- TASK -
What you give back should match the entries below character for character.

[Dataset entries]
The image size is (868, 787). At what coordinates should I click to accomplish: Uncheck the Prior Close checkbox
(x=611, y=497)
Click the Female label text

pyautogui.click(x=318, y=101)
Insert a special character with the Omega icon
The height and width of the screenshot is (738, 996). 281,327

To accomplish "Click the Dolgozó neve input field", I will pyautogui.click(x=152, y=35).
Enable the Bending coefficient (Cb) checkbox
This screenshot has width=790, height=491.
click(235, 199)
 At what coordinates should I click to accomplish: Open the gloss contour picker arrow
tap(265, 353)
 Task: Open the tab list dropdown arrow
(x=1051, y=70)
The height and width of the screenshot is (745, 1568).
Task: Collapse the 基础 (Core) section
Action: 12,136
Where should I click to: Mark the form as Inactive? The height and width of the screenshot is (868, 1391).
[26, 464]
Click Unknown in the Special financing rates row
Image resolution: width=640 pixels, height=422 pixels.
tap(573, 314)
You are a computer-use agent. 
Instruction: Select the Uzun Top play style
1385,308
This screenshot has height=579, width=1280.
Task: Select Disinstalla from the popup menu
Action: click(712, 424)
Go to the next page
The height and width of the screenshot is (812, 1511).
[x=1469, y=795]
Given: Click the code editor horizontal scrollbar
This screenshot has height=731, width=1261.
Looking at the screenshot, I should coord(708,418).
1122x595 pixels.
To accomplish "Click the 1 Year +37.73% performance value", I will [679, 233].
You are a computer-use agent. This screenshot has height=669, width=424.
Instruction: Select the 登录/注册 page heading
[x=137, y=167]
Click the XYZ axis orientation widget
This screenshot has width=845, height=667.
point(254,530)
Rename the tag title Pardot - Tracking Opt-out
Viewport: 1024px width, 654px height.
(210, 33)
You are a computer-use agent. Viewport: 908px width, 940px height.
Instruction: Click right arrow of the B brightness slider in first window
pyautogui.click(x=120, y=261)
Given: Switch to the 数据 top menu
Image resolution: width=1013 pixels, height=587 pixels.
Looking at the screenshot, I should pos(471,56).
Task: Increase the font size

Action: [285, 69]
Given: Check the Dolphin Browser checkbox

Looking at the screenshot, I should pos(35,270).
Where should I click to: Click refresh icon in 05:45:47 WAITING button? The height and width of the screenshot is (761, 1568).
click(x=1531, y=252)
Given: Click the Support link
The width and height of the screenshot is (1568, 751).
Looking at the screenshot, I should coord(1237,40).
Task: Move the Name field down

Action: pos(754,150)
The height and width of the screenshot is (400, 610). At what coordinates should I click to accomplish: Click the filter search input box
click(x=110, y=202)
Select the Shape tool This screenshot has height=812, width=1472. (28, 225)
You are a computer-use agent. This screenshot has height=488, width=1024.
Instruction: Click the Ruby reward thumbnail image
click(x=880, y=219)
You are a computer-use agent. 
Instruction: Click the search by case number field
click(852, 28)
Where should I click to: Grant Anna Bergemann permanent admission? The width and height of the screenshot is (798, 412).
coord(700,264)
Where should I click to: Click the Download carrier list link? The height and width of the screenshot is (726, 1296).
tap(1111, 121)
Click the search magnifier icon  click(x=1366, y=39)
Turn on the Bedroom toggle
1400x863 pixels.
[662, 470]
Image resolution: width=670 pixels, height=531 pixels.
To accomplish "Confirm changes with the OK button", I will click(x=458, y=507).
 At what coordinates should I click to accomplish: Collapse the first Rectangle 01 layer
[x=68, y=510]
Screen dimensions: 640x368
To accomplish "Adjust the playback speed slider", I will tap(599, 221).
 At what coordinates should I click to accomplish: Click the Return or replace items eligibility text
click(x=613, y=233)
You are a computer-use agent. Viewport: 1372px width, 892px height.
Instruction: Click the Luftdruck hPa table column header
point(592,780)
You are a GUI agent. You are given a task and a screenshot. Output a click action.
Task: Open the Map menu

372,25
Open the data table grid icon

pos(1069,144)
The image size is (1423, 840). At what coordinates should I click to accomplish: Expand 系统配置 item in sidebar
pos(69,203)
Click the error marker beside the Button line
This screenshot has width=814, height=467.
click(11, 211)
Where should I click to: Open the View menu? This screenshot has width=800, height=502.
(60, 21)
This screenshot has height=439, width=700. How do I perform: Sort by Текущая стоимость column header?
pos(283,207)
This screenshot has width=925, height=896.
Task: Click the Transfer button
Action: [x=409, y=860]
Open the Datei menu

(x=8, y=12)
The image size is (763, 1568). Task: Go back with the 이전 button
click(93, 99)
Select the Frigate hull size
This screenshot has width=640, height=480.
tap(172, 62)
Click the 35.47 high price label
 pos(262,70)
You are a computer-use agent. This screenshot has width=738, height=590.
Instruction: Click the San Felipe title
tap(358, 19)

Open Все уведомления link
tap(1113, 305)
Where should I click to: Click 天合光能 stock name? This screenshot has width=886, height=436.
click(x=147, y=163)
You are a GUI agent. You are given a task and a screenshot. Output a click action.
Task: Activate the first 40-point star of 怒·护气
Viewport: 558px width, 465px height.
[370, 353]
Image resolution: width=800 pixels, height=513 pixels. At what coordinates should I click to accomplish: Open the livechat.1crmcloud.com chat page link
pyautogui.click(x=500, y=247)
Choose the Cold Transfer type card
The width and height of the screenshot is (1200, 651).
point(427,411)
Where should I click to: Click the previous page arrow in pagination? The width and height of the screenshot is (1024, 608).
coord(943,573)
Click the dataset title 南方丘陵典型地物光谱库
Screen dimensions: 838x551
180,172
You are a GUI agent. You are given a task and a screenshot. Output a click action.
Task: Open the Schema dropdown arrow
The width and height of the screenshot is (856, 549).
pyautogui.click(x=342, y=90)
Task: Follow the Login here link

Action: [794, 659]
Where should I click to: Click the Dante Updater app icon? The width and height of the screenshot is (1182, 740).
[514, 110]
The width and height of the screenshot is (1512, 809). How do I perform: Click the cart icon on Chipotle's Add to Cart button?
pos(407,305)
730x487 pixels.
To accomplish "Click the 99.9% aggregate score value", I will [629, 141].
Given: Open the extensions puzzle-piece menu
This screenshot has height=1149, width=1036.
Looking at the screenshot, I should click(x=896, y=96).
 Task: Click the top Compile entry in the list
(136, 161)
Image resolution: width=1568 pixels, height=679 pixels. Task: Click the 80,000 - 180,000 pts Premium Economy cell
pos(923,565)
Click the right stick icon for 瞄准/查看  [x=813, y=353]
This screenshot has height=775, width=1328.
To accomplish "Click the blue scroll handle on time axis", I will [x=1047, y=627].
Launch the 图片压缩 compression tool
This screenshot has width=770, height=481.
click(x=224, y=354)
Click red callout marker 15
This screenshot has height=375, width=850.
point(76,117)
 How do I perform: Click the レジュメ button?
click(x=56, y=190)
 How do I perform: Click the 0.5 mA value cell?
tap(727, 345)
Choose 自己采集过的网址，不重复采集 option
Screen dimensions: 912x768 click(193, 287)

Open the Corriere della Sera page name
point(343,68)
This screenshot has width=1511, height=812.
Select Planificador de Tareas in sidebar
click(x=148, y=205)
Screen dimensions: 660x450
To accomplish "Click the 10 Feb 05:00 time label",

- SOLUTION TO THE PROBLEM -
The image size is (868, 787). At what coordinates should I click to accomplish: Uncheck the Prior Close checkbox
(x=611, y=497)
Click the Female label text

pyautogui.click(x=318, y=101)
Insert a special character with the Omega icon
The height and width of the screenshot is (738, 996). 281,327

To accomplish "Click the Dolgozó neve input field", I will pyautogui.click(x=152, y=35).
Enable the Bending coefficient (Cb) checkbox
This screenshot has width=790, height=491.
click(235, 199)
 At what coordinates should I click to accomplish: Open the gloss contour picker arrow
tap(265, 353)
 Task: Open the tab list dropdown arrow
(x=1051, y=70)
The height and width of the screenshot is (745, 1568).
Task: Collapse the 基础 (Core) section
Action: 12,136
Where should I click to: Mark the form as Inactive? The height and width of the screenshot is (868, 1391).
[26, 464]
Click Unknown in the Special financing rates row
Image resolution: width=640 pixels, height=422 pixels.
tap(573, 314)
You are a computer-use agent. 
Instruction: Select the Uzun Top play style
1385,308
This screenshot has height=579, width=1280.
Task: Select Disinstalla from the popup menu
Action: click(712, 424)
Go to the next page
The height and width of the screenshot is (812, 1511).
[x=1469, y=795]
Given: Click the code editor horizontal scrollbar
This screenshot has height=731, width=1261.
Looking at the screenshot, I should coord(708,418).
1122x595 pixels.
To accomplish "Click the 1 Year +37.73% performance value", I will [679, 233].
You are a computer-use agent. This screenshot has height=669, width=424.
Instruction: Select the 登录/注册 page heading
[x=137, y=167]
Click the XYZ axis orientation widget
This screenshot has width=845, height=667.
point(254,530)
Rename the tag title Pardot - Tracking Opt-out
Viewport: 1024px width, 654px height.
(210, 33)
You are a computer-use agent. Viewport: 908px width, 940px height.
Instruction: Click right arrow of the B brightness slider in first window
pyautogui.click(x=120, y=261)
Given: Switch to the 数据 top menu
Image resolution: width=1013 pixels, height=587 pixels.
Looking at the screenshot, I should pos(471,56).
Task: Increase the font size

Action: [285, 69]
Given: Check the Dolphin Browser checkbox

Looking at the screenshot, I should pos(35,270).
Where should I click to: Click refresh icon in 05:45:47 WAITING button? The height and width of the screenshot is (761, 1568).
click(x=1531, y=252)
Given: Click the Support link
The width and height of the screenshot is (1568, 751).
Looking at the screenshot, I should coord(1237,40).
Task: Move the Name field down

Action: pos(754,150)
The height and width of the screenshot is (400, 610). At what coordinates should I click to accomplish: Click the filter search input box
click(x=110, y=202)
Select the Shape tool This screenshot has height=812, width=1472. (28, 225)
You are a computer-use agent. This screenshot has height=488, width=1024.
Instruction: Click the Ruby reward thumbnail image
click(x=880, y=219)
You are a computer-use agent. 
Instruction: Click the search by case number field
click(852, 28)
Where should I click to: Grant Anna Bergemann permanent admission? The width and height of the screenshot is (798, 412).
coord(700,264)
Where should I click to: Click the Download carrier list link? The height and width of the screenshot is (726, 1296).
tap(1111, 121)
Click the search magnifier icon  click(x=1366, y=39)
Turn on the Bedroom toggle
1400x863 pixels.
[662, 470]
Image resolution: width=670 pixels, height=531 pixels.
To accomplish "Confirm changes with the OK button", I will click(x=458, y=507).
 At what coordinates should I click to accomplish: Collapse the first Rectangle 01 layer
[x=68, y=510]
Screen dimensions: 640x368
To accomplish "Adjust the playback speed slider", I will tap(599, 221).
 At what coordinates should I click to accomplish: Click the Return or replace items eligibility text
click(x=613, y=233)
You are a computer-use agent. Viewport: 1372px width, 892px height.
Instruction: Click the Luftdruck hPa table column header
point(592,780)
You are a GUI agent. You are given a task and a screenshot. Output a click action.
Task: Open the Map menu

372,25
Open the data table grid icon

pos(1069,144)
The image size is (1423, 840). At what coordinates should I click to accomplish: Expand 系统配置 item in sidebar
pos(69,203)
Click the error marker beside the Button line
This screenshot has width=814, height=467.
click(11, 211)
Where should I click to: Open the View menu? This screenshot has width=800, height=502.
(60, 21)
This screenshot has height=439, width=700. How do I perform: Sort by Текущая стоимость column header?
pos(283,207)
This screenshot has width=925, height=896.
Task: Click the Transfer button
Action: [x=409, y=860]
Open the Datei menu

(x=8, y=12)
The image size is (763, 1568). Task: Go back with the 이전 button
click(93, 99)
Select the Frigate hull size
This screenshot has width=640, height=480.
tap(172, 62)
Click the 35.47 high price label
 pos(262,70)
You are a computer-use agent. This screenshot has width=738, height=590.
Instruction: Click the San Felipe title
tap(358, 19)

Open Все уведомления link
tap(1113, 305)
Where should I click to: Click 天合光能 stock name? This screenshot has width=886, height=436.
click(x=147, y=163)
You are a GUI agent. You are given a task and a screenshot. Output a click action.
Task: Activate the first 40-point star of 怒·护气
Viewport: 558px width, 465px height.
[370, 353]
Image resolution: width=800 pixels, height=513 pixels. At what coordinates should I click to accomplish: Open the livechat.1crmcloud.com chat page link
pyautogui.click(x=500, y=247)
Choose the Cold Transfer type card
The width and height of the screenshot is (1200, 651).
point(427,411)
Where should I click to: Click the previous page arrow in pagination? The width and height of the screenshot is (1024, 608).
coord(943,573)
Click the dataset title 南方丘陵典型地物光谱库
Screen dimensions: 838x551
180,172
You are a GUI agent. You are given a task and a screenshot. Output a click action.
Task: Open the Schema dropdown arrow
The width and height of the screenshot is (856, 549).
pyautogui.click(x=342, y=90)
Task: Follow the Login here link

Action: [794, 659]
Where should I click to: Click the Dante Updater app icon? The width and height of the screenshot is (1182, 740).
[514, 110]
The width and height of the screenshot is (1512, 809). How do I perform: Click the cart icon on Chipotle's Add to Cart button?
pos(407,305)
730x487 pixels.
To accomplish "Click the 99.9% aggregate score value", I will [629, 141].
Given: Open the extensions puzzle-piece menu
This screenshot has height=1149, width=1036.
Looking at the screenshot, I should click(x=896, y=96).
 Task: Click the top Compile entry in the list
(136, 161)
Image resolution: width=1568 pixels, height=679 pixels. Task: Click the 80,000 - 180,000 pts Premium Economy cell
pos(923,565)
Click the right stick icon for 瞄准/查看  [x=813, y=353]
This screenshot has height=775, width=1328.
To accomplish "Click the blue scroll handle on time axis", I will [x=1047, y=627].
Launch the 图片压缩 compression tool
This screenshot has width=770, height=481.
click(x=224, y=354)
Click red callout marker 15
This screenshot has height=375, width=850.
point(76,117)
 How do I perform: Click the レジュメ button?
click(x=56, y=190)
 How do I perform: Click the 0.5 mA value cell?
tap(727, 345)
Choose 自己采集过的网址，不重复采集 option
Screen dimensions: 912x768 click(193, 287)

Open the Corriere della Sera page name
point(343,68)
This screenshot has width=1511, height=812.
Select Planificador de Tareas in sidebar
click(x=148, y=205)
Screen dimensions: 660x450
To accomplish "Click the 10 Feb 05:00 time label",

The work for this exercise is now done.